[LeetCode]832. Flipping an Image

832. Flipping an Image

Given a binary matrix A, we want to flip the image horizontally, then invert it, and return the resulting image.

To flip an image horizontally means that each row of the image is reversed. For example, flipping [1, 1, 0] horizontally results in [0, 1, 1].

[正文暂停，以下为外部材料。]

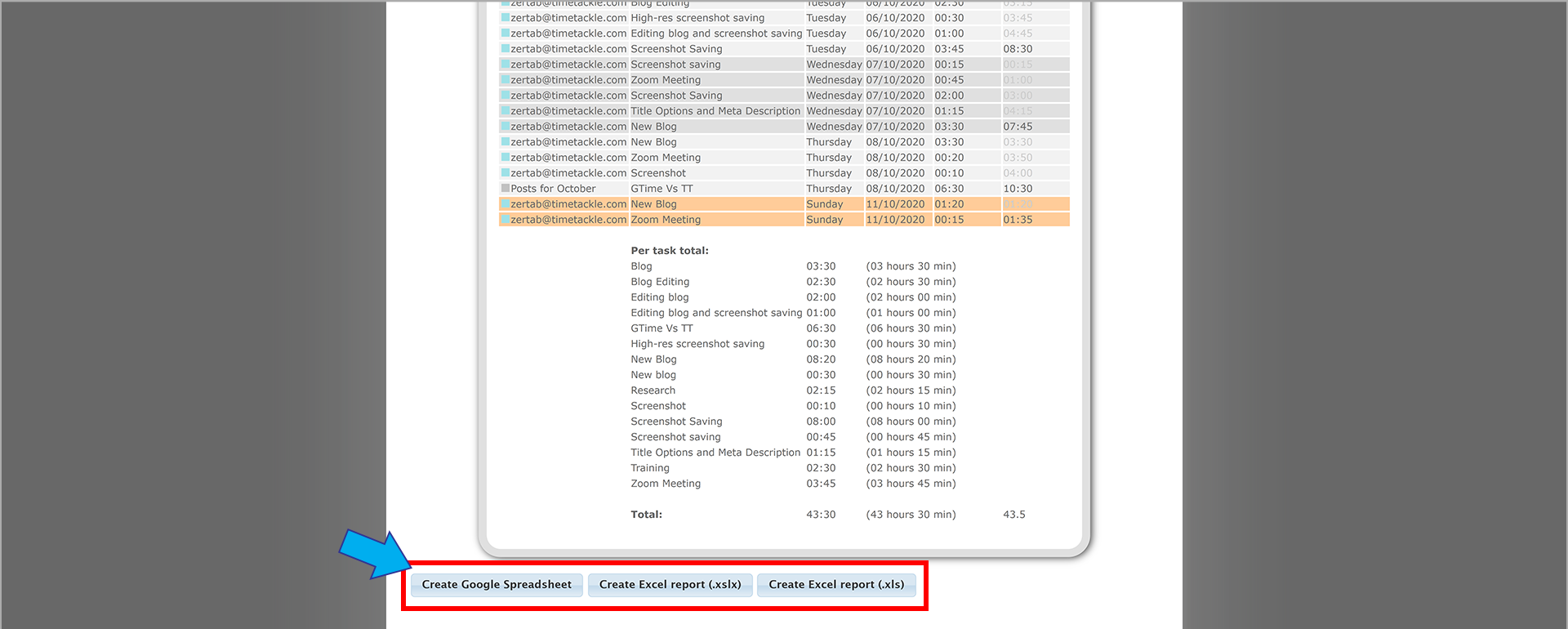Click cyan calendar color square beside Zoom Meeting Sunday row
This screenshot has width=1568, height=629.
coord(506,220)
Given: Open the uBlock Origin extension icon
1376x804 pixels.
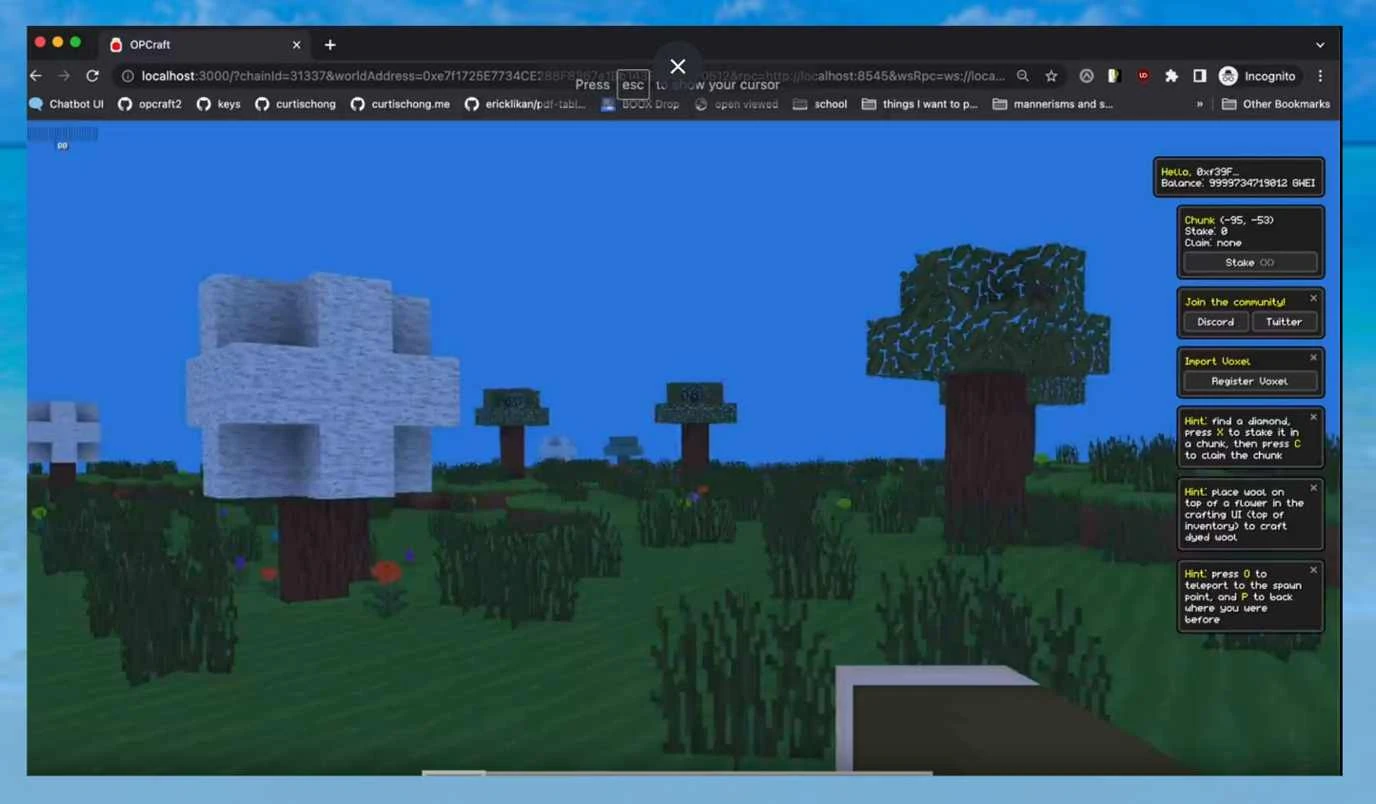Looking at the screenshot, I should click(1143, 76).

To invert an image means that each 0 is replaced by 1, and each 1 is replaced by 0. For example, inverting [0, 1, 1] results in [1, 0, 0].

Example 1:

Input: [[1,1,0],[1,0,1],[0,0,0]]
Output: [[1,0,0],[0,1,0],[1,1,1]]
Explanation: First reverse each row: [[0,1,1],[1,0,1],[0,0,0]].
Then, invert the image: [[1,0,0],[0,1,0],[1,1,1]]

Example 2:

Input: [[1,1,0,0],[1,0,0,1],[0,1,1,1],[1,0,1,0]]
Output: [[1,1,0,0],[0,1,1,0],[0,0,0,1],[1,0,1,0]]
Explanation: First reverse each row: [[0,0,1,1],[1,0,0,1],[1,1,1,0],[0,1,0,1]].
Then invert the image: [[1,1,0,0],[0,1,1,0],[0,0,0,1],[1,0,1,0]]

Notes:

• 1 <= A.length = A[0].length <= 20
• 0 <= A[i][j] <= 1

题目大概解释一下：二维数组，水平翻转，再取反。

方案一

思路：遍历每一行，对每行的元素先做翻转，再取反，时间复杂度 $n^2$

class Solution {
public:
    vector<int> reversAndInvert(vector<int> &in) {
        int len = in.size();
        vector<int> out(len);
        for(int i = 0; i < len; ++i) {
            out[i] = !in.at(len-1-i);
        }
        return out;
    }
    vector<vector<int>> flipAndInvertImage(vector<vector<int>>& A) {
        int len = A.size();
        vector<vector<int>> result(len);
        for(int i = 0; i < len; ++i) {
            result[i] = reversAndInvert(A.at(i));
        }
        return result;
    }
};

result

Runtime: 20 ms, faster than 21.52% of C++ online submissions for Flipping an Image.

Memory Usage: 9.3 MB, less than 100.00% of C++ online submissions for Flipping an Image.

预料到时间会比较高，毕竟时间复杂度是 $n^2$（后面解释，慢竟然不是因为这个原因）。

方案二

从讨论区里面找到一个方案，再稍微修改下，使用了reverse函数，并通过引用修改原有元素，而且使用了异或操作。

class Solution {
public:
    vector<vector<int>> flipAndInvertImage(vector<vector<int>>& A) {
        for (auto & row : A) {
            reverse(row.begin(), row.end());
            for (int & i: row) {
                i ^= 1;
            }
        }
        return A;
    }
};

result

Runtime: 12 ms, faster than 100.00% of C++ online submissions for Flipping an Image.

Memory Usage: 9.3 MB, less than 99.61% of C++ online submissions for Flipping an Image.

其实套路基本差不多，但是有个很关键的操作 i ^= 1;，这个异或操作比方案一的 ! 操作，效率高很多。

把方案一的 ! 操作，换成异或后，也得到了类似的效果，不过新开辟的vector就多了空间复杂度。

Runtime: 12 ms, faster than 100.00% of C++ online submissions for Flipping an Image.

Memory Usage: 9.5 MB, less than 99.22% of C++ online submissions for Flipping an Image.